Scam Sniffer discovered the service after observing an Inferno Drainer member promoting the service on Telegram by posting a screenshot of a $103,000 theft demonstrating their capabilities.
“By querying the transaction hash obscured in the screenshot, we found this transaction in ScamSniffer’s database and associated it with some known malicious addresses in our malicious address database,” explains Scam Sniffer.
Inferno Drainer promotes multichain fraud, Aave token and Art Blocks draining, MetaMask token approval exploits, and more.
The authors of the “drainer” toolkit provide a modern admin panel with customization options and even offer a trial for interested buyers.
Operators pay Inferno Drainer 20% of their proceeds, while the cut goes up to 30% for services that include the creation of phishing sites.
However, due to high demand, the service will only offer phishing sites to “good customers” or clients who have proven their potential to generate much money.
Scam stats
Scam Sniffer has investigated the operation of Inferno Drainer and found that the service has been active since February 2023 and increased its operational volume starting from mid-April 2023.
Most assets ($4.3M) were stolen from the Mainnet, $790k were snatched from Arbitrum, $410k from Polygon, and $390k from BNB, totaling $5.9 million.
One of the largest victims identified by the analysts lost $400,000 worth of assets.
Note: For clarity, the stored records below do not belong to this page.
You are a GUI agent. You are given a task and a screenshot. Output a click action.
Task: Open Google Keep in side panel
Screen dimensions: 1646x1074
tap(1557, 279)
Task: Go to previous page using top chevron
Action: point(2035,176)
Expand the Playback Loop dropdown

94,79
The victim contacted the attackers and offered them 50% of the amount to not legally prosecute them, but the perpetrators ignored those messages.
Scam Sniffer says the threat actors distribute the funds they collect from attack fees among five cryptocurrency addresses currently holding between 250 and 400 ETH.
Cryptocurrency holders should practice vigilance in all transactions, treat incoming messages with skepticism, verify the sender’s identity, use multi-factor authentication to protect their accounts, and keep their software up to date.
Ideally, do not disclose any personal information online, and use hardware “cold” wallets to store most of your digital assets.